GoToTags founders Craig Tadlock and Keith Kegley saw an opportunity a few years ago when they realized that wireless sensor technology would become cheap enough for consumer use. Today, their startup is trying to fill in all of the key gaps around NFC, or near field communications, a technology that allows devices to communicate with one other over short distances.

The company started by selling NFC-related products online at BuyNFCTags.com, a way for the entrepreneurs to get a better handle on the market. Their software division, which operates under GoToTags, includes low-level encoding hardware and software, as well as mobile apps tied to NFC. It also has a cloud platform, which helps big and small companies manage NFC tag deployment, including analytics.

We caught up with Tadlock, a former developer at Microsoft, HomeGrocer.com and Corbis, for this installment of Startup Spotlight.

Explain what you do so our parents can understand it: “GoToTags provides end-end software and tag solutions for NFC deployments.”

Inspiration hit us when: “We realized the amount of money that the big companies — Apple, Microsoft, HTC, Samsung, Visa, Google, PayPal — we’re going to invest to put the NFC sensor in consumers’ hands for mobile payments. We saw it as an opportunity to build non-payment related products without the typical nightmare of new hardware tech deployment.”

VC, Angel or Bootstrap: “Invest in yourself, and then eat what you kill. If you wouldn’t invest in your own company, then why would anyone else? Build a business that makes money. It wont make a lot at first, but that doesn’t matter. Keep iterating and listening to the market to figure out what the market actually needs that will bring in more money. Once you have a proven model, do a VC round at a nice evaluation to increase revenues, not just build the product.”

Our ‘secret sauce’ is: “We separated our business into two parts; an online store (buynfctags.com) and a software division (gototags.com). Anyone and everyone comes to our online store and talks to us about their projects; and we listen… intently. It gives us visibility to the market and connections to the people and companies in this space that nobody else has. The ‘right’ people come to us.”

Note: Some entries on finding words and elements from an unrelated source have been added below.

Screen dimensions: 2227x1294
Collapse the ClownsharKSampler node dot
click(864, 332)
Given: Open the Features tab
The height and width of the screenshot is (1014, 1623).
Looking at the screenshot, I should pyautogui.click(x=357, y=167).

The smartest move we’ve made so far: “We brought on board the best people any of us had worked with in our career. For startups, it’s the people that matter. We’ve also let go of several people — quickly.”

The biggest mistake we’ve made so far: “Like many startups, we wasted time/money building the wrong products first. This is a natural consequence of iterative development. We’ve also been guilty of being short term greedy, rather than long term greedy.”

Would you rather have Gates, Jobs, Zuckerberg or Bezos in your corner: “I dont know any of them personally; I’ve heard good and bad about each. Doesn’t matter how famous you are, what matters is if you are smart, committed and are the right fit.”

Our world domination strategy starts when: “Every consumer has an NFC sensor in their mobile device and we manage tens of millions of tags in the world. This started more than a year ago.”

Rivals should fear us because: “Ever try to take a bone from a hungry dog? Ya, it’s like that.”

We are truly unique because: “We can provide an end-to-end solution; from low-level SDKs, to mobile applications, to physical tag production, to encoding services, to cloud software to agency consulting. No other company in our space has this all under their single roof.”

The biggest hurdle we’ve overcome is: “Our growth and large orders. We dont have a huge operating capital base and our market is growing fast. We get huge order in and have trouble floating the terms. Its been a fun lesson in financial operations. We brought on an experienced CFO and now its much better. It really helps having someone just focused on the financials, even for a startup.”

What’s the one piece of advice you’d give to other entrepreneurs just starting out: “Find an outlet for your stress. Running, yoga, skiing — whatever. As the founder you will experience stresses you couldn’t ever had imagined. You can’t let this leak out to your team. Startups are already inherently unstable — don’t add to it.”